• [SET PROBLEM 1]:
Answer these questions about the SINFIT4 reference, marking each answer (a), (b), (c) to match:
(a) What is the default maximum number of least squares iterations?
(b) What is the default relative convergence tolerance?
(c) Which function estimates the frequency when no starting frequency is given?

• [DOCUMENT]:
Syntax: SINFIT4(s, freq, niter, tol)
s - A series, the input.
freq - Optional. A real, the known frequency in hertz.
Defaults to -1, estimate frequency.
niter - Optional. An integer, the maximum number of least squares
iterations if no convergence. Defaults to 30.
tol - Optional. A real, the relative convergence tolerance.
Defaults to 1e-15.
Returns: A series, the fitted sine curve.
(fit, coef) = sinfit4(s)
returns both the fit and the coefficients as a series.
(fit, coef, rmserr) = sinfit4(s)
returns the fit, coefficients and RMS error of the fit.
Example:
W1: 5 + 3 * gsin(1000, .001, 4, pi) + gnorm(1000, .001)
W2: sinfit4(w1);overp(w1, lred)
Overplots the original data with the calculated sin fit.
Example:
(fit, coef) = sinfit4(w1)
fit is the same series as in W2
coef == {2.996476, 4.009087, 1.549703, 4.999965}
Example:
(fit, coef, rmserr) = sinfit4(w1, 4)
fit contains the fitted data
coef == {2.006563, 4.008975, 1.5749337, 4.999968}
rmserr == 0.0999
Remarks:
SINFIT4 uses the iterative least squares method to fit a
sinusoid with a starting frequency as per the IEEE 1241
Standard such that:
y(t) = A * cos(2*pi*F*t + theta) + C
If the starting frequency is unspecified, the frequency is
estimated by using SINFIT3. SINFIT3 is also used as the
starting point for the iterative least squares fit. Given
the specified or estimated starting frequency, the
frequency is adjusted to minimize the least squares error
to the tolerance value.

• [DATA PROVIDED]:
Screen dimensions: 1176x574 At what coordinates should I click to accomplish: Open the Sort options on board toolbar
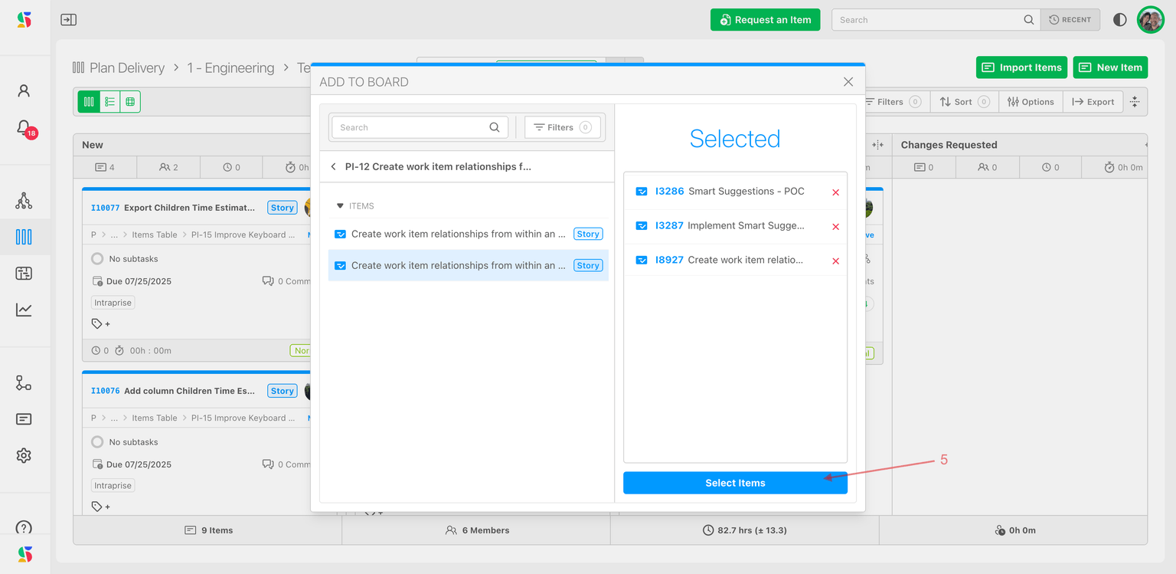(x=964, y=102)
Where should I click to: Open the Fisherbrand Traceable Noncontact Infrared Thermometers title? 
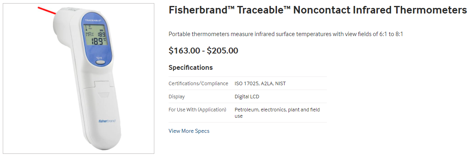(x=318, y=10)
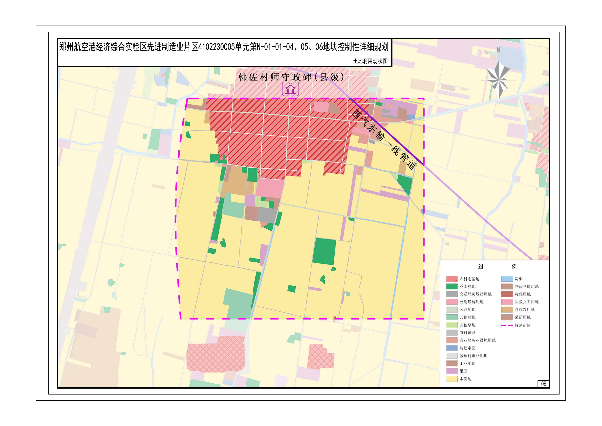Click the 坑塘水面 legend swatch
This screenshot has width=602, height=426.
[x=452, y=348]
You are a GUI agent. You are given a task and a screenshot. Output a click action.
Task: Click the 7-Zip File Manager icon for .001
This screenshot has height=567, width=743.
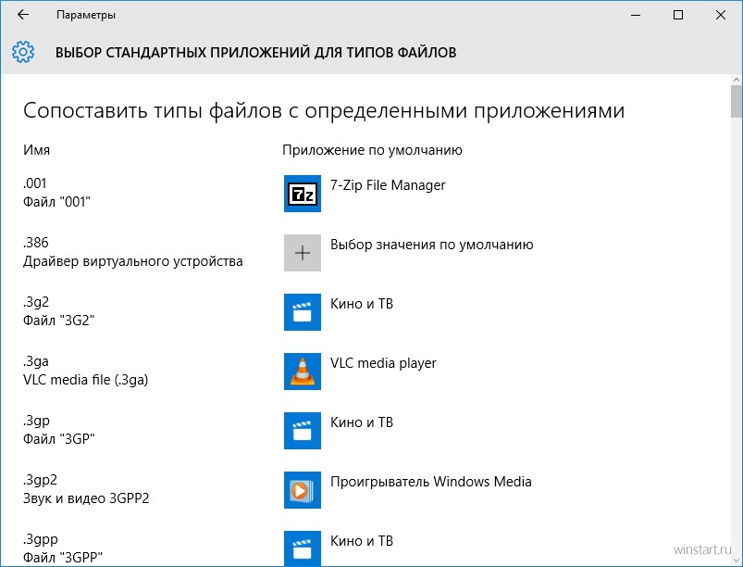click(x=302, y=194)
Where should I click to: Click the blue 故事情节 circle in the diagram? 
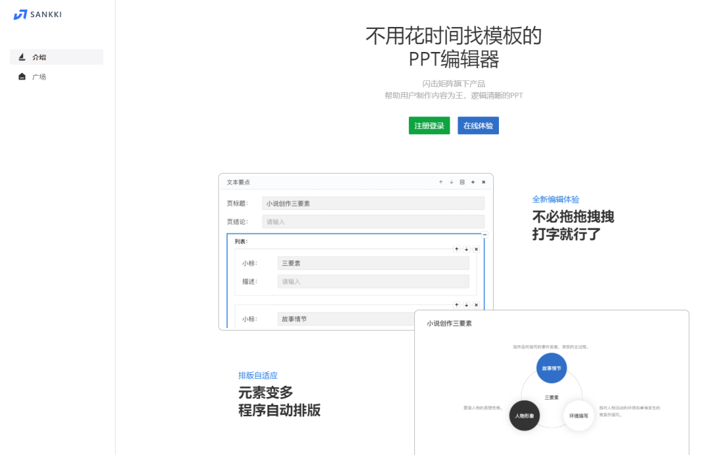pos(551,369)
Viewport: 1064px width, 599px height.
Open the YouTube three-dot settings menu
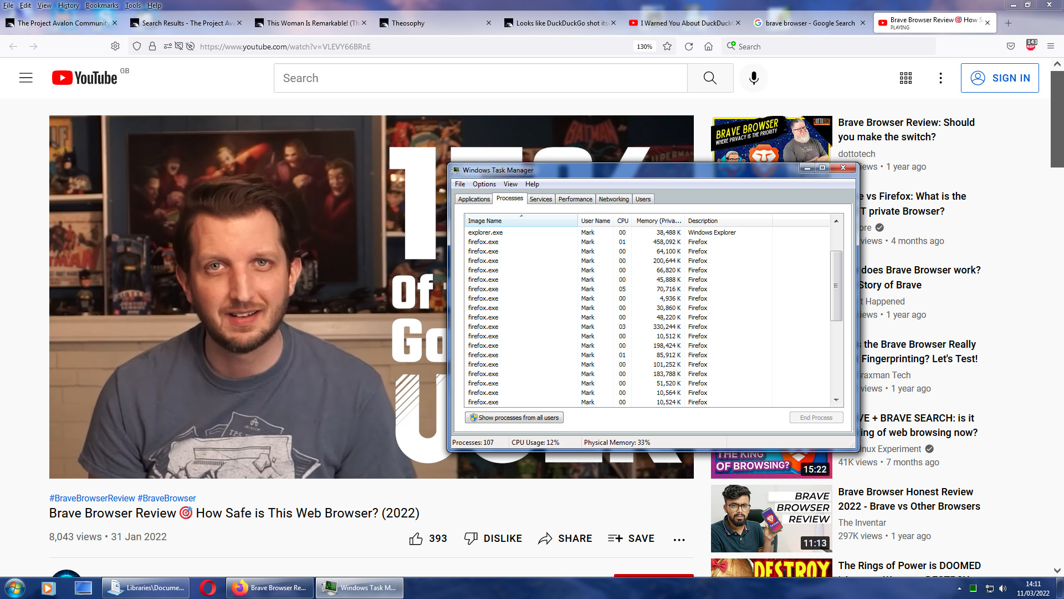pos(940,78)
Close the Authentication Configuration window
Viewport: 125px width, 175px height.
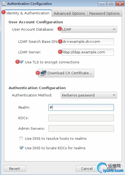120,4
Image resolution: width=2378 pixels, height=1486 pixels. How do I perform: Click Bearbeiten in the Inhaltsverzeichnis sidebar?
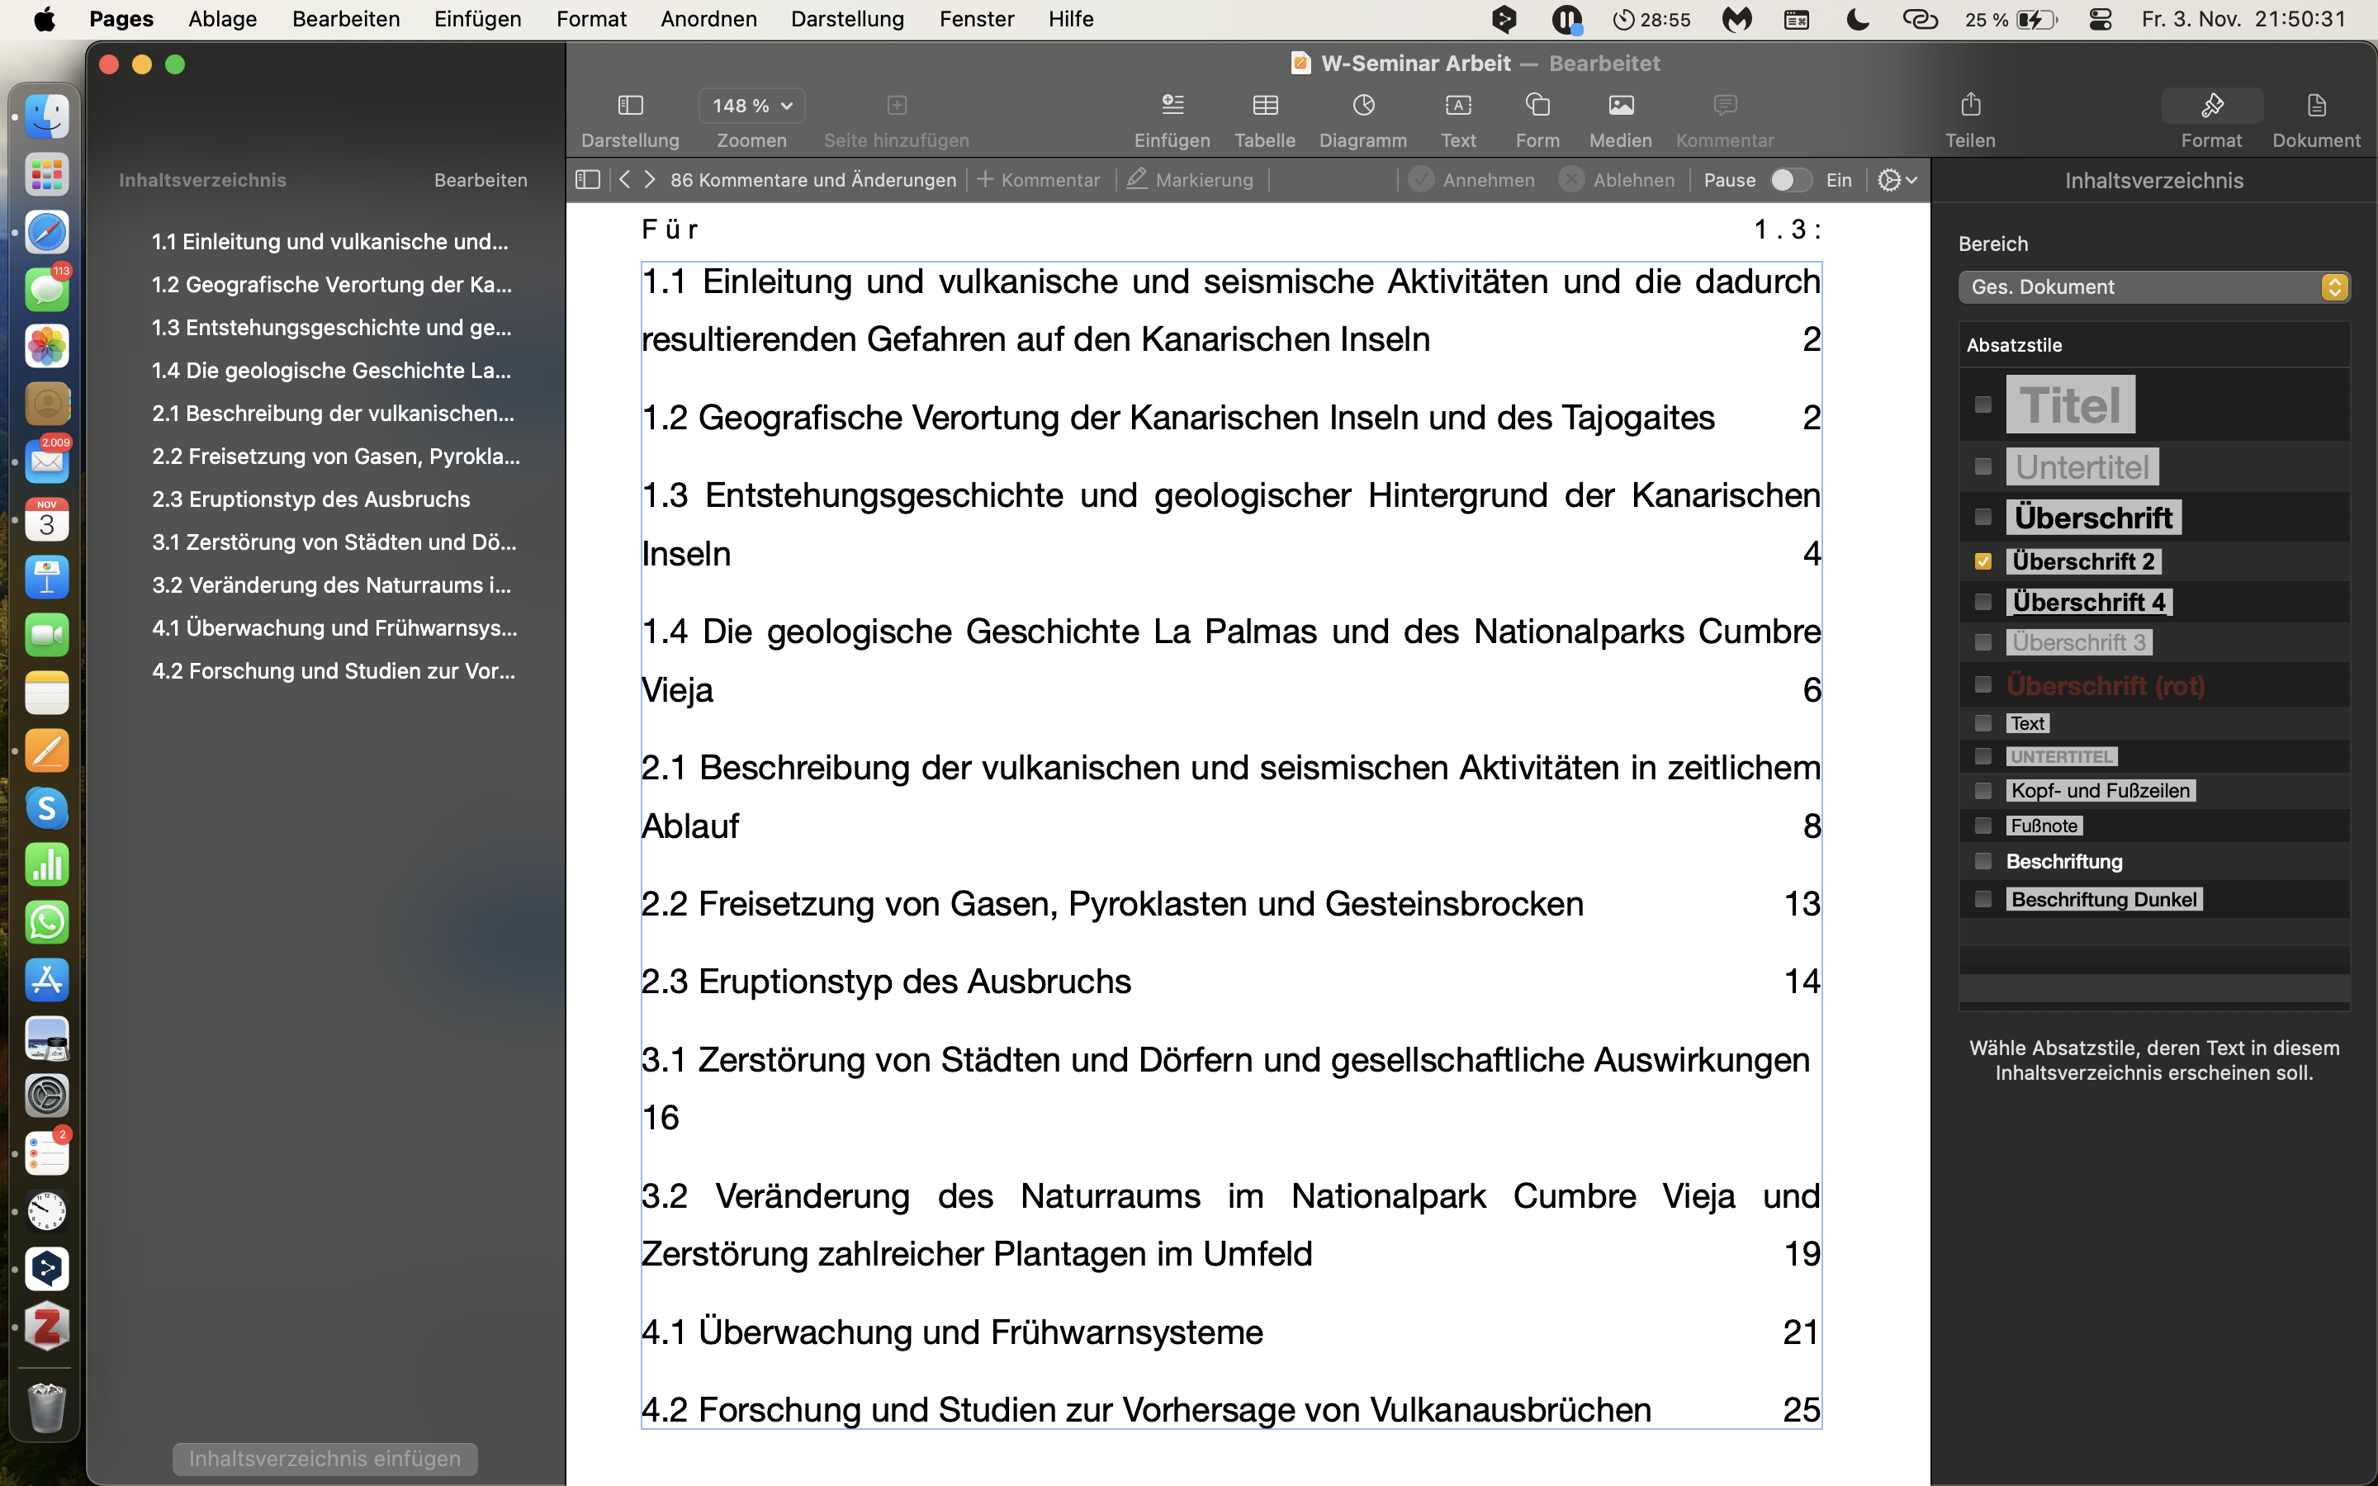481,180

• [SET PROBLEM 2]: Arrange everything in the records from the line containing "Image resolution: width=2378" down to the end of the records as a JSON list of strings, one string per line, with blank lines skipped and the pictures left out.

• [COMPLETE OUTPUT 1]:
(a) 30
(b) 1e-15
(c) SINFIT3

• [COMPLETE OUTPUT 2]:
[
  "Image resolution: width=2378 pixels, height=1486 pixels. How do I perform: Click Bearbeiten in the Inhaltsverzeichnis sidebar?",
  "481,180"
]